─── Task data ───
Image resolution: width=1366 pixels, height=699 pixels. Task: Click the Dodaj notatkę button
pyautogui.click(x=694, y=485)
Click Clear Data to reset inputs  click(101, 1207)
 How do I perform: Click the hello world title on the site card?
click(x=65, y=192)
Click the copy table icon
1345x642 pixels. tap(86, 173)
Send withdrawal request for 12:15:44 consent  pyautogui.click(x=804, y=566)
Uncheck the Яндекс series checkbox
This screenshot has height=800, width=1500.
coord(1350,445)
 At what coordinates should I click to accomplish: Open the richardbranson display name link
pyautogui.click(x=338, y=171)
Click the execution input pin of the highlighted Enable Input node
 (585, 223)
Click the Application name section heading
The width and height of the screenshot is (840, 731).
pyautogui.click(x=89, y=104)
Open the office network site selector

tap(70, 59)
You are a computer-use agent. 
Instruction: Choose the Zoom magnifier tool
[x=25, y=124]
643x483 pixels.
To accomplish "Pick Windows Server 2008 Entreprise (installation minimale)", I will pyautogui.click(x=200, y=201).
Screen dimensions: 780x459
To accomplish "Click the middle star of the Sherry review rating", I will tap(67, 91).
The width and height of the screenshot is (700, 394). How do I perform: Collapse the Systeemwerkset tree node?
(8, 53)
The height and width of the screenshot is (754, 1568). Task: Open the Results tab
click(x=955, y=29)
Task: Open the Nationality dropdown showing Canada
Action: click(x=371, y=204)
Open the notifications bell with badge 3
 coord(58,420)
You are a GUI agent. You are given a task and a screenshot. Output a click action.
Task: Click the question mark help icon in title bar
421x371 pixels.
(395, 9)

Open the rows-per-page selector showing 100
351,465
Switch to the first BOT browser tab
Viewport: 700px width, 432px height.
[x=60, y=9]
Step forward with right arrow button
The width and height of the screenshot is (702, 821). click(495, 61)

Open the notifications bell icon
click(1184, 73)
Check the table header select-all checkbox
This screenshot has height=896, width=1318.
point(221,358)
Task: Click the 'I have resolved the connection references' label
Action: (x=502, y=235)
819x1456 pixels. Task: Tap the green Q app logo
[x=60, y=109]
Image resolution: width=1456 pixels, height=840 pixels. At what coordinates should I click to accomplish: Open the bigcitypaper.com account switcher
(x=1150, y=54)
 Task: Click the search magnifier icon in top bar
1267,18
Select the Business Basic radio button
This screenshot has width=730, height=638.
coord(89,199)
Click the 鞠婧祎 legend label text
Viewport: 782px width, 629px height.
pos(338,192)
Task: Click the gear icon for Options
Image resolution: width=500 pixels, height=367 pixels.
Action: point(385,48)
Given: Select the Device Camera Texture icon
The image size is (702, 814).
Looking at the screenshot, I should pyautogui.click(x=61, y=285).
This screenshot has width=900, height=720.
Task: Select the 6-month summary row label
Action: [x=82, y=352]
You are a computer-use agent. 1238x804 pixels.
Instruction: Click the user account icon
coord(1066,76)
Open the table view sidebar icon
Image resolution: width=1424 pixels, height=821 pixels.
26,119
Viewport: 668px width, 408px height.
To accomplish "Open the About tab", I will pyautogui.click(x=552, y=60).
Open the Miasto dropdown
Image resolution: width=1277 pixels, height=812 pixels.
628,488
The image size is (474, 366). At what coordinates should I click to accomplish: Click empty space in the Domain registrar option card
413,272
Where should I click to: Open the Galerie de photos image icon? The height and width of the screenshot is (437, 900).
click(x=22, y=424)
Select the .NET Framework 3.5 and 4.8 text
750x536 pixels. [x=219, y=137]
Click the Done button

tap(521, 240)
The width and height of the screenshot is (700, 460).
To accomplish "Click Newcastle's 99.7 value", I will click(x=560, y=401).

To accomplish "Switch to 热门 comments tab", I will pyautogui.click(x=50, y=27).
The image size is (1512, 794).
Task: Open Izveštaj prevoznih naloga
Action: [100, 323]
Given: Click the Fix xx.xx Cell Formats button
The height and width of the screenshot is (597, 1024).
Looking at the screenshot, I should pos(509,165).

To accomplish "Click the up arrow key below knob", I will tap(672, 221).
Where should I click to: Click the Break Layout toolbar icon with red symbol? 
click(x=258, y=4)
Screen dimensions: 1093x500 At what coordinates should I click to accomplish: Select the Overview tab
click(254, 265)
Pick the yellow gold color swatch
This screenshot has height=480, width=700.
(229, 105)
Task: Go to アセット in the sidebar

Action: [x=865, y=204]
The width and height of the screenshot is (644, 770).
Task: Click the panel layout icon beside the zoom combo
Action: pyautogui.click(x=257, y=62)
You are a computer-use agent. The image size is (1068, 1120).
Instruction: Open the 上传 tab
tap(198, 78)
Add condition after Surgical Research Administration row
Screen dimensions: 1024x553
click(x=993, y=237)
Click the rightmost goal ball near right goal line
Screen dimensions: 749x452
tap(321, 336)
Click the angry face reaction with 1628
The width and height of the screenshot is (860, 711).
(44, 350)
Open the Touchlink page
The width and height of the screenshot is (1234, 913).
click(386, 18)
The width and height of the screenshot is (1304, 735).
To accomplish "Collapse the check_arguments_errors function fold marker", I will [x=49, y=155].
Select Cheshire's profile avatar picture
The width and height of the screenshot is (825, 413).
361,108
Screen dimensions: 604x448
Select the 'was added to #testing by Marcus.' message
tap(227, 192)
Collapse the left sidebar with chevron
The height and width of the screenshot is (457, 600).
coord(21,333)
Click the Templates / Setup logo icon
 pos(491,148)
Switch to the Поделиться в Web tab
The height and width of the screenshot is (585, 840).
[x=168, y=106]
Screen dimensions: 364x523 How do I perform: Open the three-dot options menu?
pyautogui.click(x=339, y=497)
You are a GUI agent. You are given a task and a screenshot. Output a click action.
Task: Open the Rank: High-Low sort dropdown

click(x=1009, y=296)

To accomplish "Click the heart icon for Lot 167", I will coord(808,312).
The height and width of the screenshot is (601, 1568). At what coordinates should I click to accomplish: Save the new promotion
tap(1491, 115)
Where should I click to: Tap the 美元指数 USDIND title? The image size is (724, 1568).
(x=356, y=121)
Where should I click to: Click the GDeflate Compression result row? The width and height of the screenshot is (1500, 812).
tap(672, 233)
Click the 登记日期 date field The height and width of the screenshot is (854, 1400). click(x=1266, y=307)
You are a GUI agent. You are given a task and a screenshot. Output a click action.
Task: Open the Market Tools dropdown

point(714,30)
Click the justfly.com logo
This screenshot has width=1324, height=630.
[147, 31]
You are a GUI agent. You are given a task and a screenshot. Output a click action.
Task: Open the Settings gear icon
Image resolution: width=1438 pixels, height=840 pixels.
───
Convert the lines above into a JSON list of strings, one string per line, omitting blank lines.

[
  "Image resolution: width=1366 pixels, height=699 pixels. Task: Click the Dodaj notatkę button",
  "pyautogui.click(x=694, y=485)",
  "Click Clear Data to reset inputs  click(101, 1207)",
  " How do I perform: Click the hello world title on the site card?",
  "click(x=65, y=192)",
  "Click the copy table icon",
  "1345x642 pixels. tap(86, 173)",
  "Send withdrawal request for 12:15:44 consent  pyautogui.click(x=804, y=566)",
  "Uncheck the Яндекс series checkbox",
  "This screenshot has height=800, width=1500.",
  "coord(1350,445)",
  " At what coordinates should I click to accomplish: Open the richardbranson display name link",
  "pyautogui.click(x=338, y=171)",
  "Click the execution input pin of the highlighted Enable Input node",
  " (585, 223)",
  "Click the Application name section heading",
  "The width and height of the screenshot is (840, 731).",
  "pyautogui.click(x=89, y=104)",
  "Open the office network site selector",
  "tap(70, 59)",
  "You are a computer-use agent. ",
  "Instruction: Choose the Zoom magnifier tool",
  "[x=25, y=124]",
  "643x483 pixels.",
  "To accomplish \"Pick Windows Server 2008 Entreprise (installation minimale)\", I will pyautogui.click(x=200, y=201).",
  "Screen dimensions: 780x459",
  "To accomplish \"Click the middle star of the Sherry review rating\", I will tap(67, 91).",
  "The width and height of the screenshot is (700, 394). How do I perform: Collapse the Systeemwerkset tree node?",
  "(8, 53)",
  "The height and width of the screenshot is (754, 1568). Task: Open the Results tab",
  "click(x=955, y=29)",
  "Task: Open the Nationality dropdown showing Canada",
  "Action: click(x=371, y=204)",
  "Open the notifications bell with badge 3",
  " coord(58,420)",
  "You are a GUI agent. You are given a task and a screenshot. Output a click action.",
  "Task: Click the question mark help icon in title bar",
  "421x371 pixels.",
  "(395, 9)",
  "Open the rows-per-page selector showing 100",
  "351,465",
  "Switch to the first BOT browser tab",
  "Viewport: 700px width, 432px height.",
  "[x=60, y=9]",
  "Step forward with right arrow button",
  "The width and height of the screenshot is (702, 821). click(495, 61)",
  "Open the notifications bell icon",
  "click(1184, 73)",
  "Check the table header select-all checkbox",
  "This screenshot has height=896, width=1318.",
  "point(221,358)",
  "Task: Click the 'I have resolved the connection references' label",
  "Action: (x=502, y=235)",
  "819x1456 pixels. Task: Tap the green Q app logo",
  "[x=60, y=109]",
  "Image resolution: width=1456 pixels, height=840 pixels. At what coordinates should I click to accomplish: Open the bigcitypaper.com account switcher",
  "(x=1150, y=54)",
  " Task: Click the search magnifier icon in top bar",
  "1267,18",
  "Select the Business Basic radio button",
  "This screenshot has width=730, height=638.",
  "coord(89,199)",
  "Click the 鞠婧祎 legend label text",
  "Viewport: 782px width, 629px height.",
  "pos(338,192)",
  "Task: Click the gear icon for Options",
  "Image resolution: width=500 pixels, height=367 pixels.",
  "Action: point(385,48)",
  "Given: Select the Device Camera Texture icon",
  "The image size is (702, 814).",
  "Looking at the screenshot, I should pyautogui.click(x=61, y=285).",
  "This screenshot has width=900, height=720.",
  "Task: Select the 6-month summary row label",
  "Action: [x=82, y=352]",
  "You are a computer-use agent. 1238x804 pixels.",
  "Instruction: Click the user account icon",
  "coord(1066,76)",
  "Open the table view sidebar icon",
  "Image resolution: width=1424 pixels, height=821 pixels.",
  "26,119",
  "Viewport: 668px width, 408px height.",
  "To accomplish \"Open the About tab\", I will pyautogui.click(x=552, y=60).",
  "Open the Miasto dropdown",
  "Image resolution: width=1277 pixels, height=812 pixels.",
  "628,488",
  "The image size is (474, 366). At what coordinates should I click to accomplish: Click empty space in the Domain registrar option card",
  "413,272",
  "Where should I click to: Open the Galerie de photos image icon? The height and width of the screenshot is (437, 900).",
  "click(x=22, y=424)",
  "Select the .NET Framework 3.5 and 4.8 text",
  "750x536 pixels. [x=219, y=137]",
  "Click the Done button",
  "tap(521, 240)",
  "The width and height of the screenshot is (700, 460).",
  "To accomplish \"Click Newcastle's 99.7 value\", I will click(x=560, y=401).",
  "To accomplish \"Switch to 热门 comments tab\", I will pyautogui.click(x=50, y=27).",
  "The image size is (1512, 794).",
  "Task: Open Izveštaj prevoznih naloga",
  "Action: [100, 323]",
  "Given: Click the Fix xx.xx Cell Formats button",
  "The height and width of the screenshot is (597, 1024).",
  "Looking at the screenshot, I should pos(509,165).",
  "To accomplish \"Click the up arrow key below knob\", I will tap(672, 221).",
  "Where should I click to: Click the Break Layout toolbar icon with red symbol? ",
  "click(x=258, y=4)",
  "Screen dimensions: 1093x500 At what coordinates should I click to accomplish: Select the Overview tab",
  "click(254, 265)",
  "Pick the yellow gold color swatch",
  "This screenshot has height=480, width=700.",
  "(229, 105)",
  "Task: Go to アセット in the sidebar",
  "Action: [x=865, y=204]",
  "The width and height of the screenshot is (644, 770).",
  "Task: Click the panel layout icon beside the zoom combo",
  "Action: pyautogui.click(x=257, y=62)",
  "You are a computer-use agent. The image size is (1068, 1120).",
  "Instruction: Open the 上传 tab",
  "tap(198, 78)",
  "Add condition after Surgical Research Administration row",
  "Screen dimensions: 1024x553",
  "click(x=993, y=237)",
  "Click the rightmost goal ball near right goal line",
  "Screen dimensions: 749x452",
  "tap(321, 336)",
  "Click the angry face reaction with 1628",
  "The width and height of the screenshot is (860, 711).",
  "(44, 350)",
  "Open the Touchlink page",
  "The width and height of the screenshot is (1234, 913).",
  "click(386, 18)",
  "The width and height of the screenshot is (1304, 735).",
  "To accomplish \"Collapse the check_arguments_errors function fold marker\", I will [x=49, y=155].",
  "Select Cheshire's profile avatar picture",
  "The width and height of the screenshot is (825, 413).",
  "361,108",
  "Screen dimensions: 604x448",
  "Select the 'was added to #testing by Marcus.' message",
  "tap(227, 192)",
  "Collapse the left sidebar with chevron",
  "The height and width of the screenshot is (457, 600).",
  "coord(21,333)",
  "Click the Templates / Setup logo icon",
  " pos(491,148)",
  "Switch to the Поделиться в Web tab",
  "The height and width of the screenshot is (585, 840).",
  "[x=168, y=106]",
  "Screen dimensions: 364x523 How do I perform: Open the three-dot options menu?",
  "pyautogui.click(x=339, y=497)",
  "You are a GUI agent. You are given a task and a screenshot. Output a click action.",
  "Task: Open the Rank: High-Low sort dropdown",
  "click(x=1009, y=296)",
  "To accomplish \"Click the heart icon for Lot 167\", I will coord(808,312).",
  "The height and width of the screenshot is (601, 1568). At what coordinates should I click to accomplish: Save the new promotion",
  "tap(1491, 115)",
  "Where should I click to: Tap the 美元指数 USDIND title? The image size is (724, 1568).",
  "(x=356, y=121)",
  "Where should I click to: Click the GDeflate Compression result row? The width and height of the screenshot is (1500, 812).",
  "tap(672, 233)",
  "Click the 登记日期 date field The height and width of the screenshot is (854, 1400). click(x=1266, y=307)",
  "You are a GUI agent. You are given a task and a screenshot. Output a click action.",
  "Task: Open the Market Tools dropdown",
  "point(714,30)",
  "Click the justfly.com logo",
  "This screenshot has width=1324, height=630.",
  "[147, 31]",
  "You are a GUI agent. You are given a task and a screenshot. Output a click action.",
  "Task: Open the Settings gear icon",
  "Image resolution: width=1438 pixels, height=840 pixels."
]